Extracted data entries:
=====

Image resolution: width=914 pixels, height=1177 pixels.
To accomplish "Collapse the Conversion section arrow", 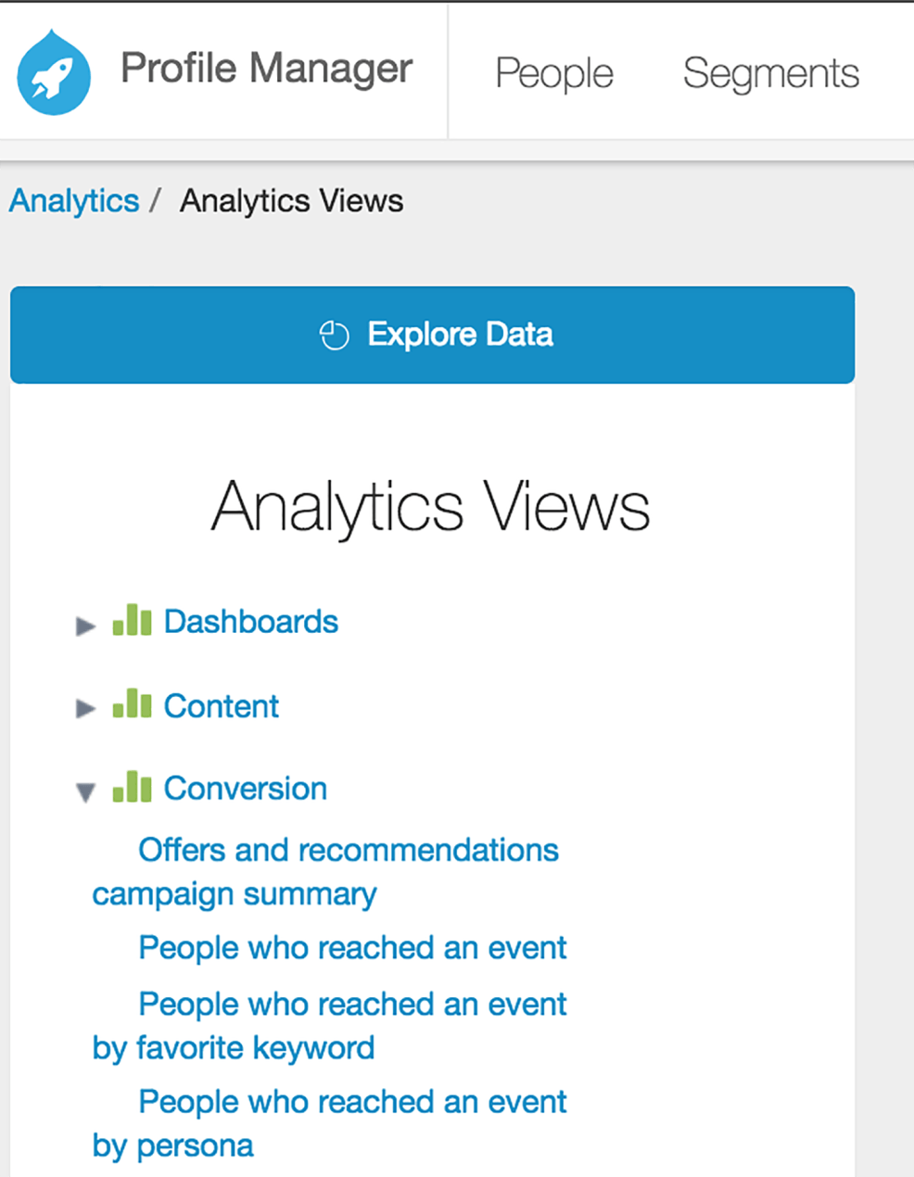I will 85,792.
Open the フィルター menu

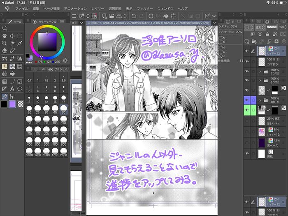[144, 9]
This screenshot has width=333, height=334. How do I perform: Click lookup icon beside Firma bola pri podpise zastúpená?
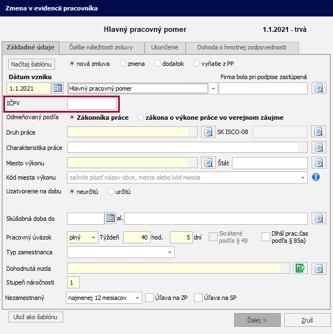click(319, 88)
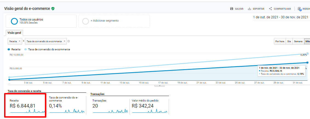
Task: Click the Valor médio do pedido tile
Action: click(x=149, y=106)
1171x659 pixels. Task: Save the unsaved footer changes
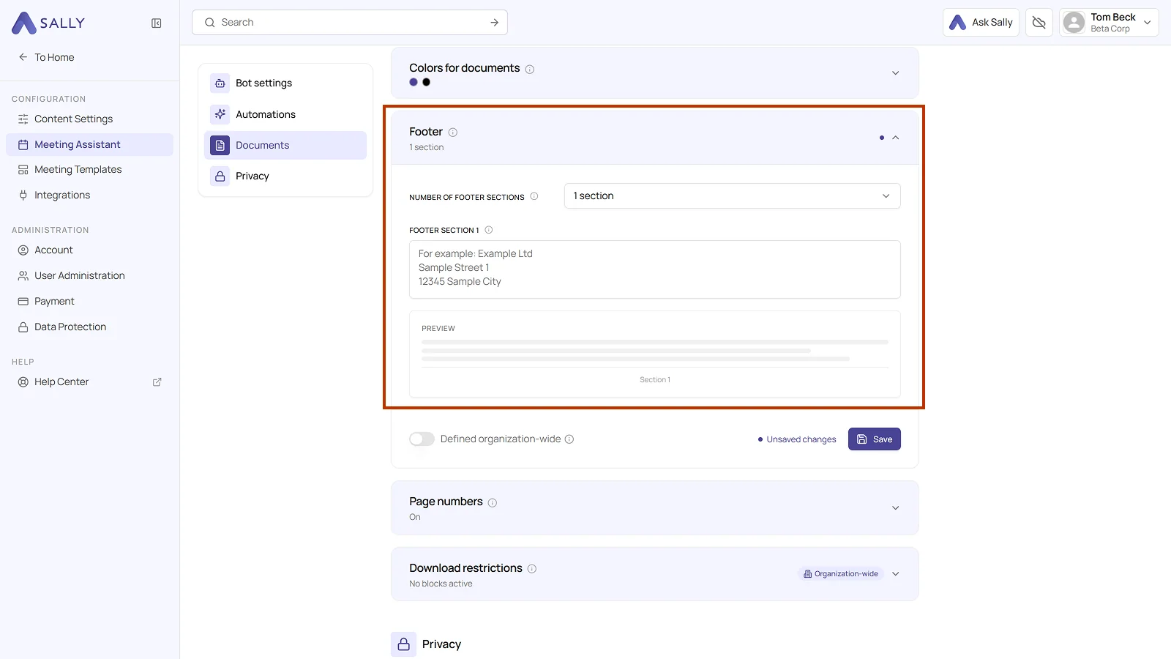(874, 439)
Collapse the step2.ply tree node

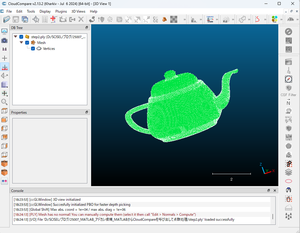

=====

(Exercise directions):
Your task is to retype the lines running from the one that contains "This screenshot has" through the end of the records, and nothing else. Pictures are not part of the copy.

(Response to this task):
This screenshot has width=333, height=334. How do I perform: Click lookup icon beside Firma bola pri podpise zastúpená?
click(319, 88)
Task: Click the Valor médio do pedido tile
Action: click(x=149, y=106)
1171x659 pixels. Task: Save the unsaved footer changes
(874, 439)
Collapse the step2.ply tree node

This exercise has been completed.